(Task to carry out): Each record below must be retyped exactly, with nothing left out.

[Stored items]
BEGIN
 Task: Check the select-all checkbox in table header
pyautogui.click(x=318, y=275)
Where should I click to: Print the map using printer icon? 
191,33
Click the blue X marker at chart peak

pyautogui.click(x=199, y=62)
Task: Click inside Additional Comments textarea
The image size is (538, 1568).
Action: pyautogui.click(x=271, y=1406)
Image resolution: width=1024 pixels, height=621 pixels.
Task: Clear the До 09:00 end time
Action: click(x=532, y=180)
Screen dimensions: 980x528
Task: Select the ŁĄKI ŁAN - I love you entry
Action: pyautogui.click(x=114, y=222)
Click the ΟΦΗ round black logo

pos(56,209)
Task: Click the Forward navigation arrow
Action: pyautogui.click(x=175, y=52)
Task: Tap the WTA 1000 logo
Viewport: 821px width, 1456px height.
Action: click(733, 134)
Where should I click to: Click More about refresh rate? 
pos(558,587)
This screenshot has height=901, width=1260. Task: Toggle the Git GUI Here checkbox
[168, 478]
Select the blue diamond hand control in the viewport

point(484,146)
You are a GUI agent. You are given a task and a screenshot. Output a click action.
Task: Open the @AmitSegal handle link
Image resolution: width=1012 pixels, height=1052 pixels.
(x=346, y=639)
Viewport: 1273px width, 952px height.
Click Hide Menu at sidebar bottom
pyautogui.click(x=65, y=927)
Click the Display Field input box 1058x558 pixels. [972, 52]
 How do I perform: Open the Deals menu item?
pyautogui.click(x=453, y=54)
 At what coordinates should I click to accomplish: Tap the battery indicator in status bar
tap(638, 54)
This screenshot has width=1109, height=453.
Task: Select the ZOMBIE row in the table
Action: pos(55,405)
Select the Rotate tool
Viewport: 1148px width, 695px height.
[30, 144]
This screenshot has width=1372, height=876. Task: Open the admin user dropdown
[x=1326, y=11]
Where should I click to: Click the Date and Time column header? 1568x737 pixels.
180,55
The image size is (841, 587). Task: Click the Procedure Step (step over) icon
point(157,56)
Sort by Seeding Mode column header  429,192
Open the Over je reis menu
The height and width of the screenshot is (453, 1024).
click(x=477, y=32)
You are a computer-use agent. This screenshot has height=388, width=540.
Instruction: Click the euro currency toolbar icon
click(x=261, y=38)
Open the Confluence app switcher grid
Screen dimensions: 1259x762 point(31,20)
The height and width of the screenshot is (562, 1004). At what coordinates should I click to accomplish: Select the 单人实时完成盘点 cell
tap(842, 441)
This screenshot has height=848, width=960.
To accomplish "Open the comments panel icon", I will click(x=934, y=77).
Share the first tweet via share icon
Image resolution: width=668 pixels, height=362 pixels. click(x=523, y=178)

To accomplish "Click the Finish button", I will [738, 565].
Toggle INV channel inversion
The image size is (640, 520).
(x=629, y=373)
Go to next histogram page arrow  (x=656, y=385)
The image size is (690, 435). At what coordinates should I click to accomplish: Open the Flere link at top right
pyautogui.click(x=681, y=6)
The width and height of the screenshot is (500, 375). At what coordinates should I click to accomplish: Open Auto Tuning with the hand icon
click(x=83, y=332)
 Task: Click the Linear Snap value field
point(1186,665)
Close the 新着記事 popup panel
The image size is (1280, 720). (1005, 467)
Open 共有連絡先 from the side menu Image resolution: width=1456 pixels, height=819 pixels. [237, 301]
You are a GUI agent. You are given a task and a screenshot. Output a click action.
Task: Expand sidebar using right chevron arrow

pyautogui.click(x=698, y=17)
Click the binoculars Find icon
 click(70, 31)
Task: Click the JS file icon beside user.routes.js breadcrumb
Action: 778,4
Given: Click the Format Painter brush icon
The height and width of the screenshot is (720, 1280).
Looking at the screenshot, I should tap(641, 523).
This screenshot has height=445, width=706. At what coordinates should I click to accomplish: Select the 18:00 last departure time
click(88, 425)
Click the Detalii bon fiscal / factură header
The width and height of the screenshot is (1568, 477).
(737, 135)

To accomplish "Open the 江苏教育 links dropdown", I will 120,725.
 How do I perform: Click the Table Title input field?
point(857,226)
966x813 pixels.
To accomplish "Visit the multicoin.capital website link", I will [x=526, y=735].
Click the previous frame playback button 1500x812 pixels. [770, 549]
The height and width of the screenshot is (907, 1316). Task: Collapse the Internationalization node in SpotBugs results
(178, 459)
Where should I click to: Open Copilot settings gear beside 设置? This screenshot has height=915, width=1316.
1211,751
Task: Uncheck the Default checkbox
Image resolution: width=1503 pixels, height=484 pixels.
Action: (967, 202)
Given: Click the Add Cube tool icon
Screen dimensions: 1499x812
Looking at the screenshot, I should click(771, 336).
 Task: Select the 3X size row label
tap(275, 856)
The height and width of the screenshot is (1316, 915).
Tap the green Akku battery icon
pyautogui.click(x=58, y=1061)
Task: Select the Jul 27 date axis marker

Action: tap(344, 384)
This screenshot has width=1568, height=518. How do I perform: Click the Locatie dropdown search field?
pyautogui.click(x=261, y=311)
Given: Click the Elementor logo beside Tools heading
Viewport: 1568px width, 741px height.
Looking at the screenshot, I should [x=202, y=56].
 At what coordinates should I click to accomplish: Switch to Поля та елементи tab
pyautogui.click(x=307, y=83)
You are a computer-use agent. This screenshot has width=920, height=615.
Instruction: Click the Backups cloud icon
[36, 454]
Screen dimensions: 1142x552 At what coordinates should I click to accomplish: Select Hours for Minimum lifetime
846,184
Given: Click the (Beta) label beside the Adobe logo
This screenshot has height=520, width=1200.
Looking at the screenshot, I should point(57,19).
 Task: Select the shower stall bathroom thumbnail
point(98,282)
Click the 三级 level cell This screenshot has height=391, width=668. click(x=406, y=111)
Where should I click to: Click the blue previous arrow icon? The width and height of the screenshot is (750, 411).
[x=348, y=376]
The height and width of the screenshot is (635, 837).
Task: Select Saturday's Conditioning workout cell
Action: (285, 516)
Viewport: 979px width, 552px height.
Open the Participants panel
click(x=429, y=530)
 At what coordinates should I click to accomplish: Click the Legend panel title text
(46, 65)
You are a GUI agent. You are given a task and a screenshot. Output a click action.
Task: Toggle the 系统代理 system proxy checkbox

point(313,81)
END
(Answer):
 Task: Check the select-all checkbox in table header
pyautogui.click(x=318, y=275)
Where should I click to: Print the map using printer icon? 
191,33
Click the blue X marker at chart peak

pyautogui.click(x=199, y=62)
Task: Click inside Additional Comments textarea
The image size is (538, 1568).
Action: pyautogui.click(x=271, y=1406)
Image resolution: width=1024 pixels, height=621 pixels.
Task: Clear the До 09:00 end time
Action: click(x=532, y=180)
Screen dimensions: 980x528
Task: Select the ŁĄKI ŁAN - I love you entry
Action: pyautogui.click(x=114, y=222)
Click the ΟΦΗ round black logo

pos(56,209)
Task: Click the Forward navigation arrow
Action: pyautogui.click(x=175, y=52)
Task: Tap the WTA 1000 logo
Viewport: 821px width, 1456px height.
Action: click(733, 134)
Where should I click to: Click More about refresh rate? 
pos(558,587)
This screenshot has height=901, width=1260. Task: Toggle the Git GUI Here checkbox
[168, 478]
Select the blue diamond hand control in the viewport

point(484,146)
You are a GUI agent. You are given a task and a screenshot. Output a click action.
Task: Open the @AmitSegal handle link
Image resolution: width=1012 pixels, height=1052 pixels.
(x=346, y=639)
Viewport: 1273px width, 952px height.
Click Hide Menu at sidebar bottom
pyautogui.click(x=65, y=927)
Click the Display Field input box 1058x558 pixels. [972, 52]
 How do I perform: Open the Deals menu item?
pyautogui.click(x=453, y=54)
 At what coordinates should I click to accomplish: Tap the battery indicator in status bar
tap(638, 54)
This screenshot has width=1109, height=453.
Task: Select the ZOMBIE row in the table
Action: pos(55,405)
Select the Rotate tool
Viewport: 1148px width, 695px height.
[30, 144]
This screenshot has width=1372, height=876. Task: Open the admin user dropdown
[x=1326, y=11]
Where should I click to: Click the Date and Time column header? 1568x737 pixels.
180,55
The image size is (841, 587). Task: Click the Procedure Step (step over) icon
point(157,56)
Sort by Seeding Mode column header  429,192
Open the Over je reis menu
The height and width of the screenshot is (453, 1024).
click(x=477, y=32)
You are a computer-use agent. This screenshot has height=388, width=540.
Instruction: Click the euro currency toolbar icon
click(x=261, y=38)
Open the Confluence app switcher grid
Screen dimensions: 1259x762 point(31,20)
The height and width of the screenshot is (562, 1004). At what coordinates should I click to accomplish: Select the 单人实时完成盘点 cell
tap(842, 441)
This screenshot has height=848, width=960.
To accomplish "Open the comments panel icon", I will click(x=934, y=77).
Share the first tweet via share icon
Image resolution: width=668 pixels, height=362 pixels. click(x=523, y=178)

To accomplish "Click the Finish button", I will [738, 565].
Toggle INV channel inversion
The image size is (640, 520).
(x=629, y=373)
Go to next histogram page arrow  (x=656, y=385)
The image size is (690, 435). At what coordinates should I click to accomplish: Open the Flere link at top right
pyautogui.click(x=681, y=6)
The width and height of the screenshot is (500, 375). At what coordinates should I click to accomplish: Open Auto Tuning with the hand icon
click(x=83, y=332)
 Task: Click the Linear Snap value field
point(1186,665)
Close the 新着記事 popup panel
The image size is (1280, 720). (1005, 467)
Open 共有連絡先 from the side menu Image resolution: width=1456 pixels, height=819 pixels. [237, 301]
You are a GUI agent. You are given a task and a screenshot. Output a click action.
Task: Expand sidebar using right chevron arrow

pyautogui.click(x=698, y=17)
Click the binoculars Find icon
 click(70, 31)
Task: Click the JS file icon beside user.routes.js breadcrumb
Action: 778,4
Given: Click the Format Painter brush icon
The height and width of the screenshot is (720, 1280).
Looking at the screenshot, I should tap(641, 523).
This screenshot has height=445, width=706. At what coordinates should I click to accomplish: Select the 18:00 last departure time
click(88, 425)
Click the Detalii bon fiscal / factură header
The width and height of the screenshot is (1568, 477).
(737, 135)

To accomplish "Open the 江苏教育 links dropdown", I will 120,725.
 How do I perform: Click the Table Title input field?
point(857,226)
966x813 pixels.
To accomplish "Visit the multicoin.capital website link", I will [x=526, y=735].
Click the previous frame playback button 1500x812 pixels. [770, 549]
The height and width of the screenshot is (907, 1316). Task: Collapse the Internationalization node in SpotBugs results
(178, 459)
Where should I click to: Open Copilot settings gear beside 设置? This screenshot has height=915, width=1316.
1211,751
Task: Uncheck the Default checkbox
Image resolution: width=1503 pixels, height=484 pixels.
Action: (967, 202)
Given: Click the Add Cube tool icon
Screen dimensions: 1499x812
Looking at the screenshot, I should click(771, 336).
 Task: Select the 3X size row label
tap(275, 856)
The height and width of the screenshot is (1316, 915).
Tap the green Akku battery icon
pyautogui.click(x=58, y=1061)
Task: Select the Jul 27 date axis marker

Action: tap(344, 384)
This screenshot has width=1568, height=518. How do I perform: Click the Locatie dropdown search field?
pyautogui.click(x=261, y=311)
Given: Click the Elementor logo beside Tools heading
Viewport: 1568px width, 741px height.
Looking at the screenshot, I should [x=202, y=56].
 At what coordinates should I click to accomplish: Switch to Поля та елементи tab
pyautogui.click(x=307, y=83)
You are a computer-use agent. This screenshot has width=920, height=615.
Instruction: Click the Backups cloud icon
[36, 454]
Screen dimensions: 1142x552 At what coordinates should I click to accomplish: Select Hours for Minimum lifetime
846,184
Given: Click the (Beta) label beside the Adobe logo
This screenshot has height=520, width=1200.
Looking at the screenshot, I should point(57,19).
 Task: Select the shower stall bathroom thumbnail
point(98,282)
Click the 三级 level cell This screenshot has height=391, width=668. click(x=406, y=111)
Where should I click to: Click the blue previous arrow icon? The width and height of the screenshot is (750, 411).
[x=348, y=376]
The height and width of the screenshot is (635, 837).
Task: Select Saturday's Conditioning workout cell
Action: (285, 516)
Viewport: 979px width, 552px height.
Open the Participants panel
click(x=429, y=530)
 At what coordinates should I click to accomplish: Click the Legend panel title text
(46, 65)
You are a GUI agent. You are given a task and a screenshot. Output a click action.
Task: Toggle the 系统代理 system proxy checkbox

point(313,81)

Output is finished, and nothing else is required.